A look at the US Senator’s who ‘could’ vote to convict their party leader of egging on protestors and anarchists to tear up the inside of the countries Capitol and possibly be looking to harm the members of that body…
The odds are VERY much against conviction….
The evidence is clear and persuasive. There is video of Trump inciting the mob, in incendiary language, exhorting them to march to the Capitol while the Senate and House jointly deliberated certification of President-elect Joe Biden’s election. The election fraud claims that Trump has peddled for months – the “stolen” election that forms the basis of the mob’s anger — have been demonstrated to be false countless times. Trump’s obstruction of the peaceful transition, a bedrock of our democracy, could hardly be better documented. This included a private phone call to the Georgia Secretary of State Brad Raffensperger, bullying him to “find” the votes needed for Trump to surpass Biden – all captured by the resourceful Raffensperger, who wisely taped the call and released it to the press.

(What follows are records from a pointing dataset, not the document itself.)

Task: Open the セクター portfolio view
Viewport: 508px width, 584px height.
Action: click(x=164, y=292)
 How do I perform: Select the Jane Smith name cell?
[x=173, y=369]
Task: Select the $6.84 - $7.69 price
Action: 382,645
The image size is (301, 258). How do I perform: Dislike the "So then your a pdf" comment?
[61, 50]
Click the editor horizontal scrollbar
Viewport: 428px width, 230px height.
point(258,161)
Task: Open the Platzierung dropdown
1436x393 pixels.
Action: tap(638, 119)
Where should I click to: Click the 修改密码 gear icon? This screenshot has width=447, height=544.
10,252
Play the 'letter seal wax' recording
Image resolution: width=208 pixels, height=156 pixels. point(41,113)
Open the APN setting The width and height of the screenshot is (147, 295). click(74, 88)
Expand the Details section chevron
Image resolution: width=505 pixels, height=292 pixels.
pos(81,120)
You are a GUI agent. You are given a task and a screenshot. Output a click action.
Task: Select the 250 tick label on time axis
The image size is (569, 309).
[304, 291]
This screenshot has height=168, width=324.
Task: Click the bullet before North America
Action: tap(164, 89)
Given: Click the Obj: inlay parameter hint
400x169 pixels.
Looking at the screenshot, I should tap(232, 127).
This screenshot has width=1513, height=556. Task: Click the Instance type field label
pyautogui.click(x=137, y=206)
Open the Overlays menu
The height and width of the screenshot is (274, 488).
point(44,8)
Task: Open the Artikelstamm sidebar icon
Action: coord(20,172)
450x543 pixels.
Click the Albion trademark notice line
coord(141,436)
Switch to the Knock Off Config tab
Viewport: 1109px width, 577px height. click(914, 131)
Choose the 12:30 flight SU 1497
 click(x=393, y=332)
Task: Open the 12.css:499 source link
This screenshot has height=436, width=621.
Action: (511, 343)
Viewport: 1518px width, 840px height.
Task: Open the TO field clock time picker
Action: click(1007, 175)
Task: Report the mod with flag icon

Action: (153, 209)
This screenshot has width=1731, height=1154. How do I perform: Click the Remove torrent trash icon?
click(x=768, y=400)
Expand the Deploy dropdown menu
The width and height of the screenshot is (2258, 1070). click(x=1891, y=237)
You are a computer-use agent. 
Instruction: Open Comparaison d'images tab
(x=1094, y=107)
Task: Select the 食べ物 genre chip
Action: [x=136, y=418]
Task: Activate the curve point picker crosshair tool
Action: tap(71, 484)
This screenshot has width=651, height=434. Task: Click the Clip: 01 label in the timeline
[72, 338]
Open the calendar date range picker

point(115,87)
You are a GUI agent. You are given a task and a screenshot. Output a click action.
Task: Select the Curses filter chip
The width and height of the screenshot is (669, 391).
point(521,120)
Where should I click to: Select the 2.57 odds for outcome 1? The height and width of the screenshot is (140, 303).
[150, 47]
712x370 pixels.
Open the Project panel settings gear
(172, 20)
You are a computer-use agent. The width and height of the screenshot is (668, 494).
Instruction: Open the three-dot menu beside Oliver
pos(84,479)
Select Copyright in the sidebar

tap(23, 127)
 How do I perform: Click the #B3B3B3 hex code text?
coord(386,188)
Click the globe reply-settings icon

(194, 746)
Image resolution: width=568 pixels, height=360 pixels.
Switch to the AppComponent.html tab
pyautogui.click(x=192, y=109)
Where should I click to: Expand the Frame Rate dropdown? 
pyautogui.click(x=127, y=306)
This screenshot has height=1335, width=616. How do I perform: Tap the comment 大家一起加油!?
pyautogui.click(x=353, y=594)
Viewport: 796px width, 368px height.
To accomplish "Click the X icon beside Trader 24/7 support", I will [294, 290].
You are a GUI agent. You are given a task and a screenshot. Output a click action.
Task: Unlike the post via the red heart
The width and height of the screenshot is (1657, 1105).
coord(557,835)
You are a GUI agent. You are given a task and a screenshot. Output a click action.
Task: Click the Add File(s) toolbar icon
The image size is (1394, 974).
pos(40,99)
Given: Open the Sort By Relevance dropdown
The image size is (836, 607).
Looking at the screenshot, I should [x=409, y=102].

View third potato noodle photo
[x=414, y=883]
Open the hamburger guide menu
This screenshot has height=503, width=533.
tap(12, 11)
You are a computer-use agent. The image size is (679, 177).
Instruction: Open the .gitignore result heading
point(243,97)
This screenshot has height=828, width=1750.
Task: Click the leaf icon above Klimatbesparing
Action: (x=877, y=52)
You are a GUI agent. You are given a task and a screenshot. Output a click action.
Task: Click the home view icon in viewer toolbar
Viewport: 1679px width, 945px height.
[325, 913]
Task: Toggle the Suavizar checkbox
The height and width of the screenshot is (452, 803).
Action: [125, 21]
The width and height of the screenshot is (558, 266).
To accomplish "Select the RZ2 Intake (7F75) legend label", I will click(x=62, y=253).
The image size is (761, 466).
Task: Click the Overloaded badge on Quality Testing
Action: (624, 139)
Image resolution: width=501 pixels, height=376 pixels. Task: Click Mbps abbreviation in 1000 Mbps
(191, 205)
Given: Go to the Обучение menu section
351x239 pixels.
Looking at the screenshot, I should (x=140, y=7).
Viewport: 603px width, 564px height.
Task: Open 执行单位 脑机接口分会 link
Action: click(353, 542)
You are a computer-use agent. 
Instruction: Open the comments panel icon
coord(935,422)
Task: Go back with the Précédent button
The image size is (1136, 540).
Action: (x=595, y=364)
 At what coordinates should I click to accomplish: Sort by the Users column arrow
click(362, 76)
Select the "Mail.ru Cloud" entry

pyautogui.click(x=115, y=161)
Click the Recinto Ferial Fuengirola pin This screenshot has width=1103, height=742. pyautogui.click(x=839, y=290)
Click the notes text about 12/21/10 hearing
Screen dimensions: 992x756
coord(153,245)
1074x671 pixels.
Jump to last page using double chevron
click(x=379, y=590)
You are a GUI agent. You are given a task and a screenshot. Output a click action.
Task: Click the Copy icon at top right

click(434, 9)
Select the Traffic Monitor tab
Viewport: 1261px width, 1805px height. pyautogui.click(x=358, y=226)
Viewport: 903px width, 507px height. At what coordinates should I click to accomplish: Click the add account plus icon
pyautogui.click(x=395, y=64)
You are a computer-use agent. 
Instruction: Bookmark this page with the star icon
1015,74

But the most important distinguishing factor this time around may very well be Mitch McConnell, who supported the House impeachment process this time after adamantly opposing it the last. McConnell has made it abundantly clear that he is open-minded (though undecided) on the matter of conviction. His ultimate decision could tip the balance one way or the other, as other fence-sitters may follow his lead.
None of this means Trump will be convicted. It’s just that the odds are far higher than last year, when the GOP, save Romney, was in lockstep opposition.
But who among the 50 GOP Senators might join the sure-to-be-united Democratic 50 member caucus? To achieve conviction, at least 17 GOP Senators must join the Democrats to achieve the required two-thirds conviction threshold.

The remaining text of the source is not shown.